La seconde partie de l'article étend la discussion aux médias. L'auteur estime que les attaques de Trump contre les journalistes de CNN, ainsi que la crise d'indépendance éditoriale au sein de médias traditionnels comme CBS, révèlent que les institutions journalistiques américaines subissent une pression double provenant du pouvoir politique et des intérêts commerciaux. Lorsque les médias traditionnels commencent à céder face au pouvoir, les journalistes et créateurs indépendants deviennent une force essentielle pour préserver les faits publics. C'est la raison pour laquelle l'auteur appelle sans cesse à soutenir les médias indépendants.
Cet article adopte un ton fort, marqué par une position politique nette et un appel à l'action, mais les questions qu'il soulève revêtent une réelle importance : lorsque le pouvoir attaque constamment les journalistes, affaiblit l'administration civile, récompense la loyauté et punit la dissidence, le public peut-il encore obtenir des informations suffisamment fiables ? Lorsque les intérêts commerciaux des médias s'entremêlent avec la pression politique, combien de temps la liberté de la presse pourra-t-elle être maintenue ? La présence de Trump offre une fenêtre d'observation, reflétant les tensions institutionnelles croissantes dans la politique américaine : l'expansion du pouvoir personnel, la perte de confiance dans les médias, la pression sur l'administration civile et le rétrécissement continu de l'espace des faits publics.
The following is the original text:
À 15h50 aujourd'hui, le président américain est réapparu soudainement après avoir disparu de la scène publique pendant plus d'une semaine.
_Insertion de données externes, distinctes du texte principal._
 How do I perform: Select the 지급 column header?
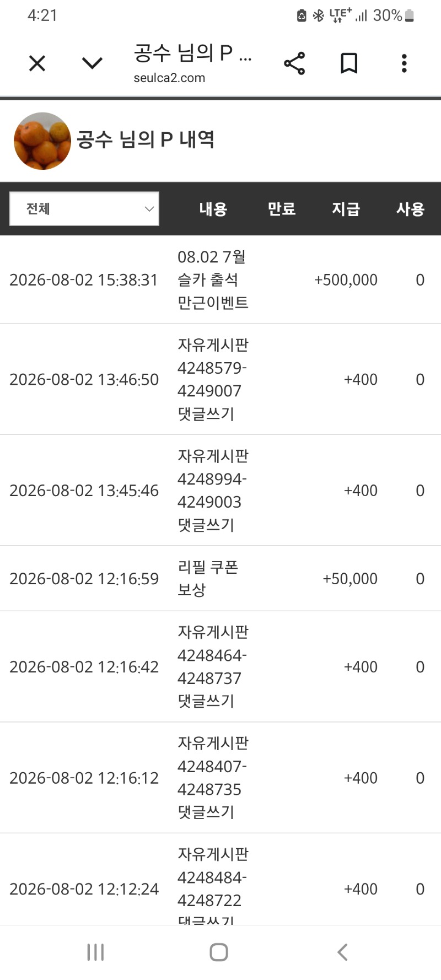pos(346,209)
Depuis son départ vers le centre médical Walter Reed, il n'avait plus participé à aucune activité publique. Face à l'accumulation de mauvaises nouvelles et à l'accentuation des interrogations sur la détérioration de sa santé, Donald Trump a dû réapparaître. Pendant 43 minutes, Trump et ses partisans ont tenté de présenter une image d'un leader fort et maître de la situation. Mais ce que le monde a vu, c'était un homme paranoïaque : il a salué un dirigeant autoritaire comme « mon ami, une bonne personne » ; il a attaqué une journaliste en la décrivant comme « une jeune femme belle mais qui ne sourit jamais », affirmant qu'elle avait « la haine dans les yeux » ; tout en s'efforçant désespérément de maintenir l'illusion que tout était sous contrôle.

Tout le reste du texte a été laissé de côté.